I have a couple new videos from Mongolia!

Shaman Profile: https://vimeo.com/51601969

Herder Profile: https://vimeo.com/51601968

Comment by Lauren Knapp on September 11, 2012 at 5:25pm

Hi -

I just wanted to share this new video I made. I filmed a nomadic family in western Mongolia as they moved from their summer to fall location. I was finally able to get some timelapse of the disassembling and assembling of a ger - it all happens in about an hour.

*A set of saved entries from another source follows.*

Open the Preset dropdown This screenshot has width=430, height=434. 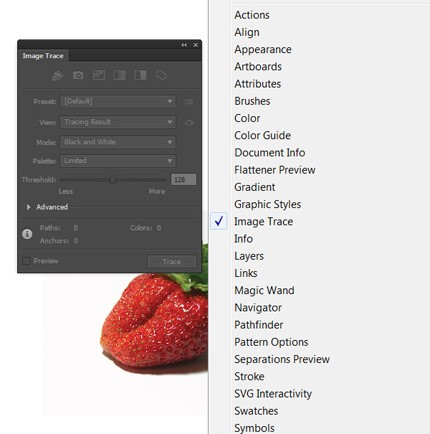[x=118, y=101]
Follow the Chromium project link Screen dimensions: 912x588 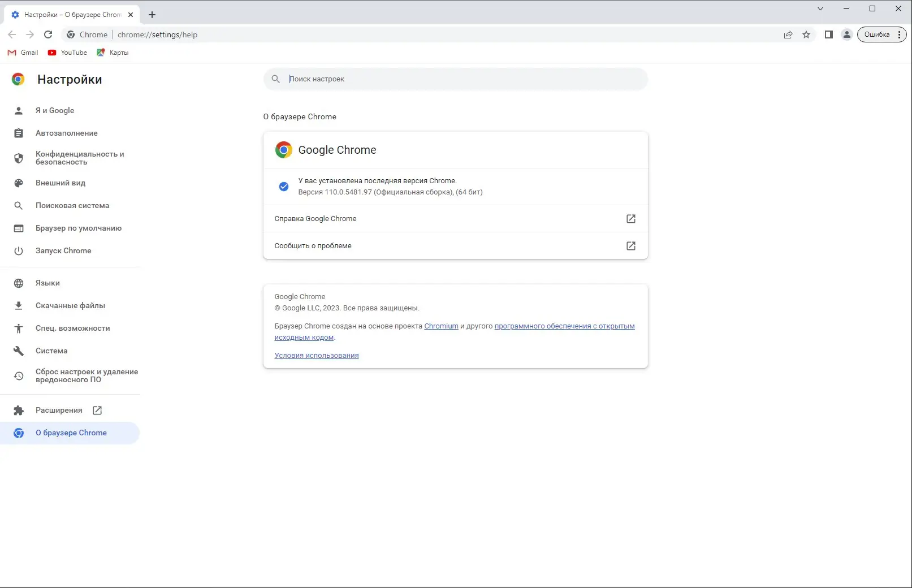(x=441, y=326)
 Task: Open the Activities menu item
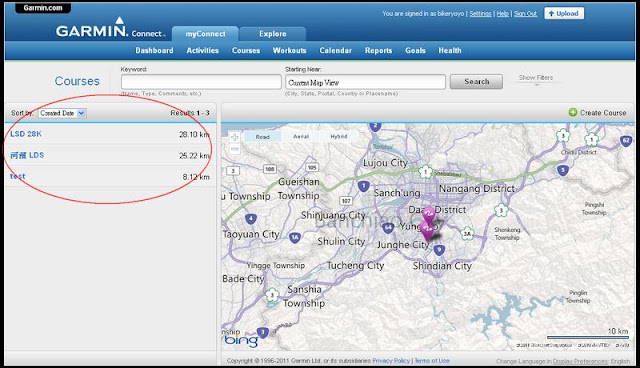202,51
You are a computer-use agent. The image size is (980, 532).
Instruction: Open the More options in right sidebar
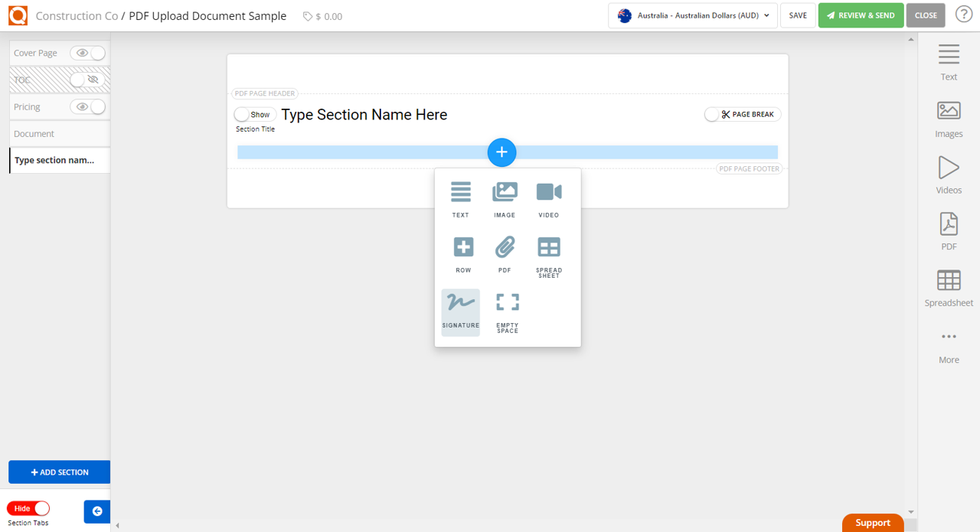coord(949,343)
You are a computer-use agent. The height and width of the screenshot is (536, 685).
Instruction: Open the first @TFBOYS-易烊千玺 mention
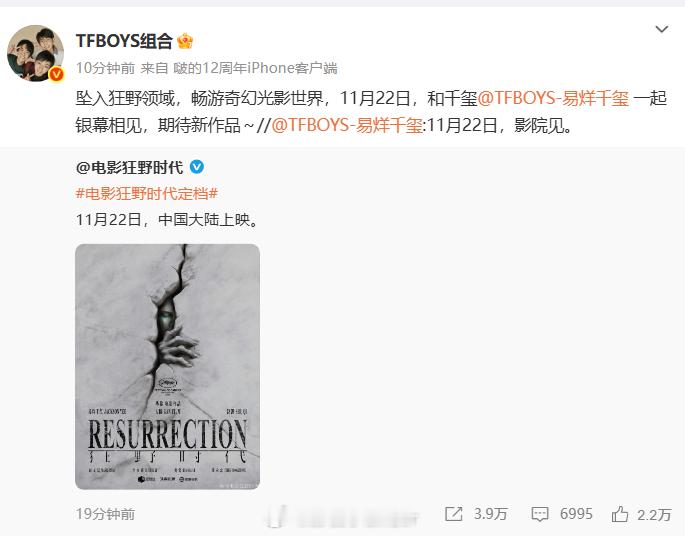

https://vimeo.com/49126347

Comment by Jessika Tremblay on November 13, 2010 at 11:40pm
Hi Lauren, thanks for this. I have indeed been in contact with Prof. Buyandelger, just recently actually.

thanks again!
Jessika
Comment by Lauren Bonilla on November 13, 2010 at 11:36pm
Hi Jessika,
Hi Jessika, You might want to get in touch with Dr. Manduhai Buyandelger, a Mongolian anthropologist now at MIT. Regrettably there are few academics in North America who specialize in Mongolia.
Best wishes, Lauren
Comment by Jessika Tremblay on November 13, 2010 at 8:39pm
Thanks Gregory! I'll look into it.

Jessika
Comment by Grégory Delaplace on November 13, 2010 at 7:28pm
Hi Jessika! I don't really know about senior Mongolists who could supervise your PhD in the US, but in Cambridge, there is certainly David Sneath, who has looked into politics of development in Mongolia. Of course, that would involve moving to Europe...
Comment by Jessika Tremblay on November 10, 2010 at 12:05am
Hello friends,

I'm completing an MA in anthropology at McGill University on the One Laptop Per Child (OLPC) Program in Rwanda. I'm planning to pursue research on OLPC in Mongolia for my PhD. Is anyone familiar with senior anthropologists with an interest in Mongolia, who may be suitable to supervise a PhD student?
Thanks!
Jessika
Comment by Bulgan Naiman on October 4, 2010 at 11:40am
Hi, I've just joined the group. I'm a Mongolian and a recent graduate from the Sustainable Development program, CMU, Thailand, much focused in anthropology. My thesis title: "Securing Pastoralism in Post-Socialist Mongolia: Herders' Livelihood Strategies in the Context of Climate and Market Uncertainties". Don't know yet, how I can use my degree to get a job in Mongolia... Applied for several organizations, can't get a job related to my interest, i.e. development, anthropology... perhaps anthropology is going to be kind of a hobby for me... Would love to share information on anthropological studies of Mongol societies with anyone...Currently working as an English translator for a private company...
Comment by E. Paul Durrenberger on March 14, 2010 at 10:11pm
Chris, many thanks for your advice. EPD
Comment by Chris Kaplonski on March 14, 2010 at 8:21am
Hmm.... I'd suggest talking to a travel company in Mongolia. I know it isn't a very 'anthropological' thing to do, but there's really not much infrastructure in Mongolia, and still very little set up if you don't speak at least some Mongolian. So just trying to take off on your own for a few days would probably be a bit problematic. But I also had one arrange a weekend away for me last year, when I needed to get away from the archives.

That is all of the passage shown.